UPI is an API that allows users to assign an email-like ID to their bank account, which then can be shared to send or receive money. The NPCI has provided dozens of companies with access to this API, allowing them to create their unique apps and interfaces – but, the regulator is also cautious enough to ensure interoperability among them; apps must implement certain features if they wish to use the API.

"Pay using UPI ID" buried in the Android app"s settings.

This approach allows for competition among private companies – each company must innovate with its interface and design, and has the freedom to bring about new features – but also ensures that the UPI infrastructure is not abused for private gain.

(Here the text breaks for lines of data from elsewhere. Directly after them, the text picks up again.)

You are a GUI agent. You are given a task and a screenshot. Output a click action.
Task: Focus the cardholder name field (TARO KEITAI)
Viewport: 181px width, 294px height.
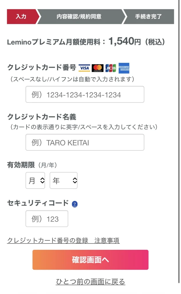pyautogui.click(x=85, y=142)
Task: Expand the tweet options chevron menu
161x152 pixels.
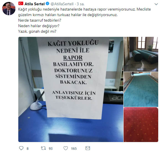Action: coord(156,4)
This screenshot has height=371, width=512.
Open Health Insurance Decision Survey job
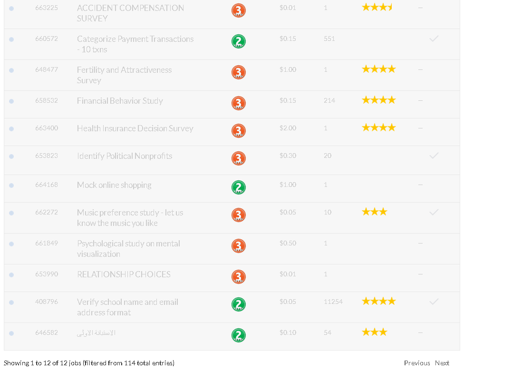[x=135, y=128]
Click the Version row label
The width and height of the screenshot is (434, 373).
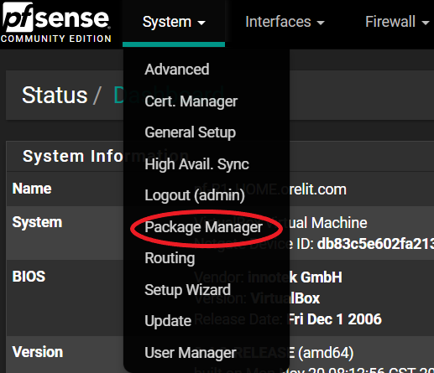(x=38, y=352)
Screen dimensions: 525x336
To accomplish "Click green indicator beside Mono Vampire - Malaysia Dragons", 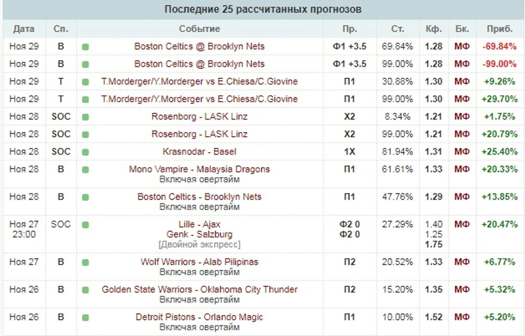I will point(85,170).
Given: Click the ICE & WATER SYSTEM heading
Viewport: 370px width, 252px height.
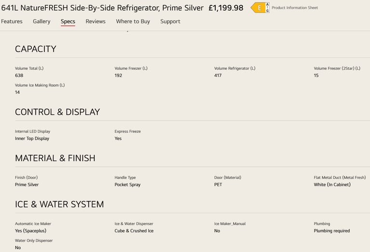Looking at the screenshot, I should tap(59, 204).
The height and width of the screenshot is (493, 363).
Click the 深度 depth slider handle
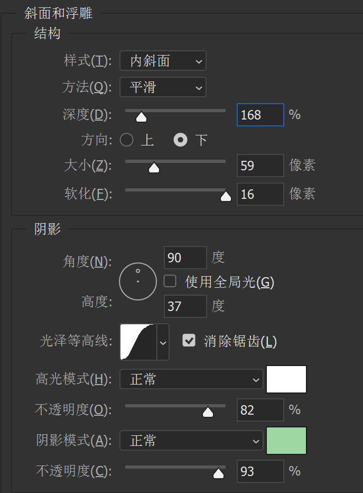coord(141,116)
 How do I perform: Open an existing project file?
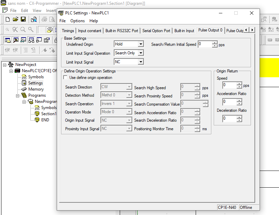point(15,19)
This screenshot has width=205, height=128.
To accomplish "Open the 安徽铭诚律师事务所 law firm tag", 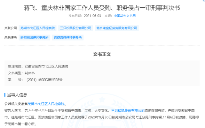I will (35, 37).
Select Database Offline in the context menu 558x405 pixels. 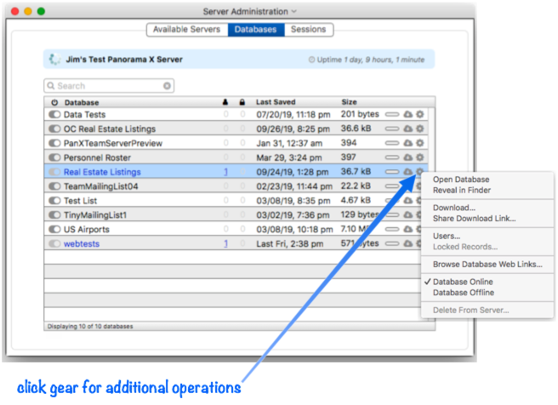point(463,293)
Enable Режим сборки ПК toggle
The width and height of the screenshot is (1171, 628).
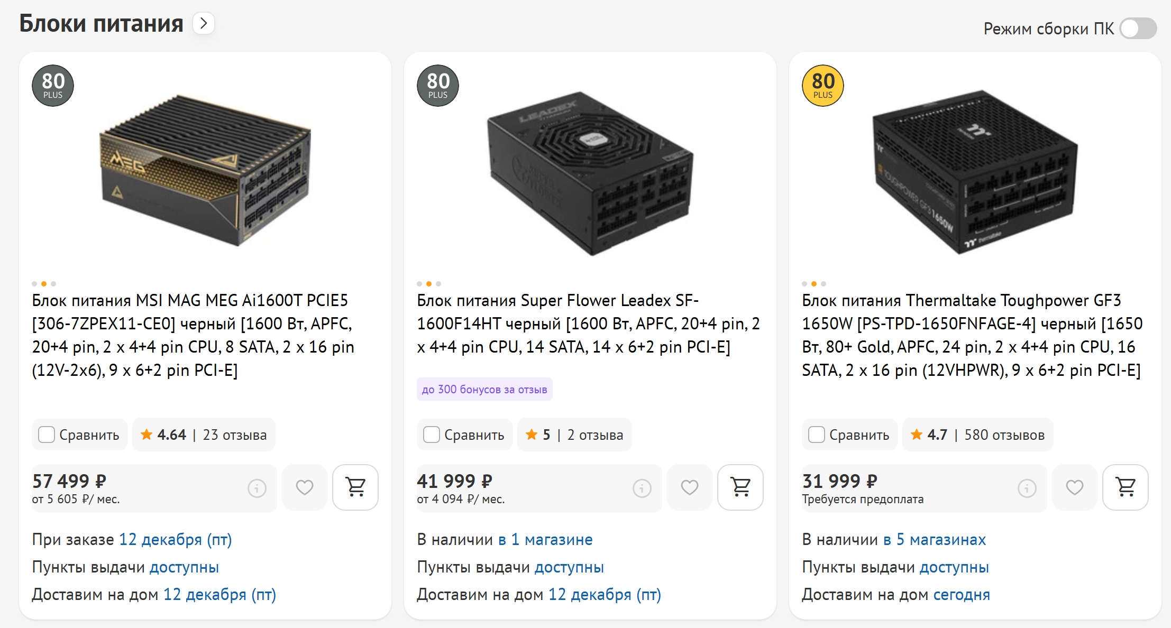[1138, 29]
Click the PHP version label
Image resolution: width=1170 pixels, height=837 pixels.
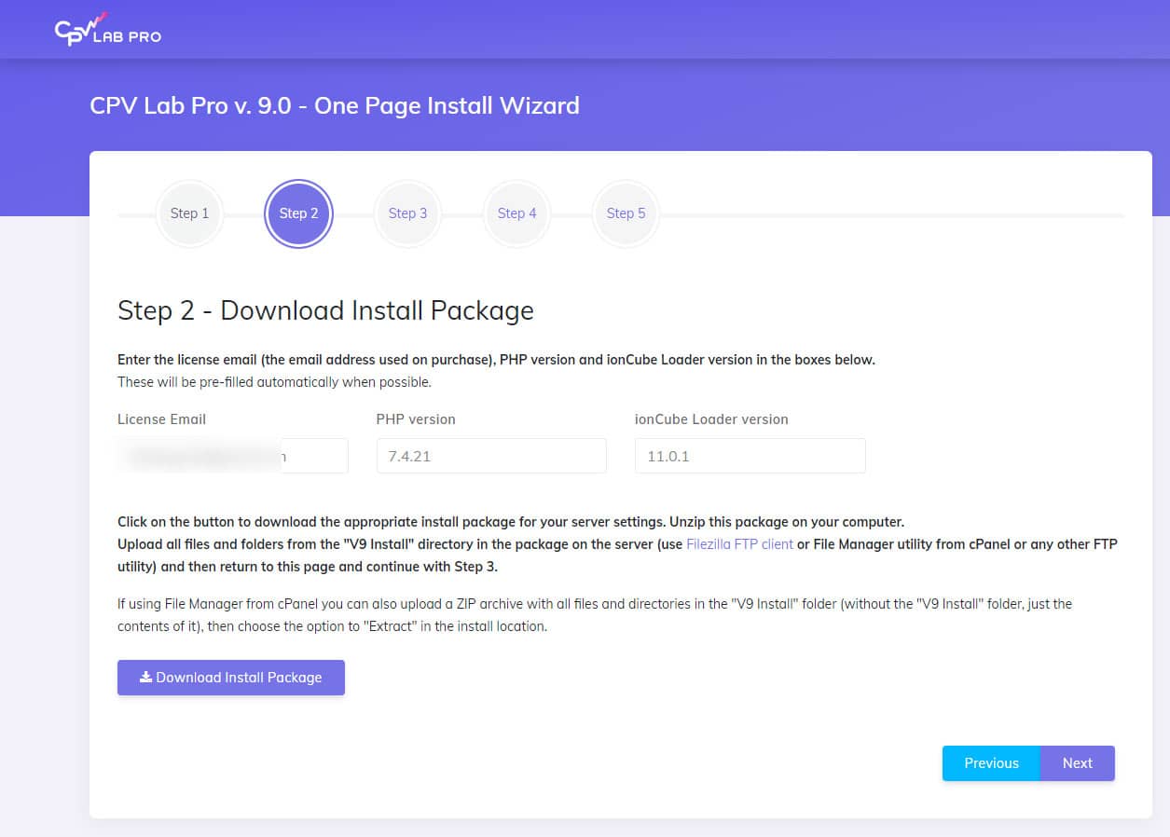(x=416, y=419)
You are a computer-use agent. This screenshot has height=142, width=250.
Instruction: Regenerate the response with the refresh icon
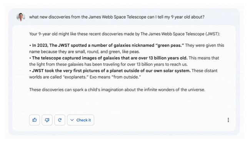click(x=60, y=120)
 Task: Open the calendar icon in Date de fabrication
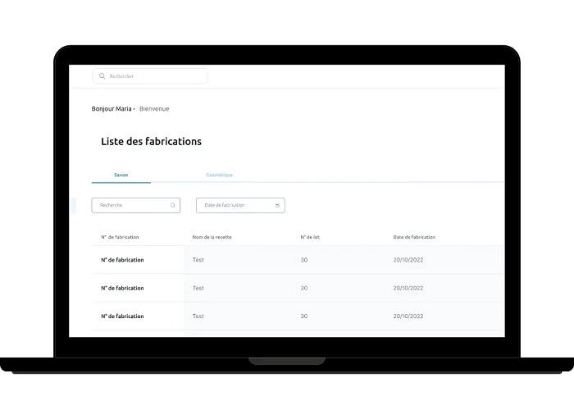277,205
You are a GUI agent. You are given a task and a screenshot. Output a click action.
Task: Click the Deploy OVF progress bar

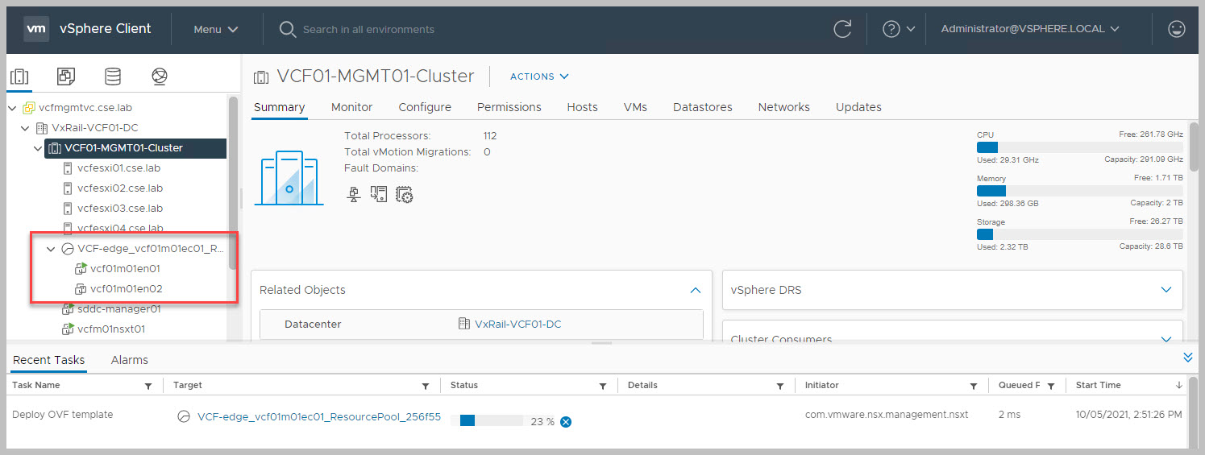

In the case of WhatsApp, however, things turned a bit controversial. Soon after the rollout began, one thing became clear: the company had designed its payment flow in a way that promoted the transfer of money among WhatsApp users, rather than UPI users. As an example, the app generates a randomized UPI ID for the users, rather than allowing them to create their own ID, therefore making it more difficult to share that ID with those not using the messaging service. It’s also worth mentioning that the option to send payment via a UPI ID is non-existent in the iOS app, and buried in the settings section of the Android app.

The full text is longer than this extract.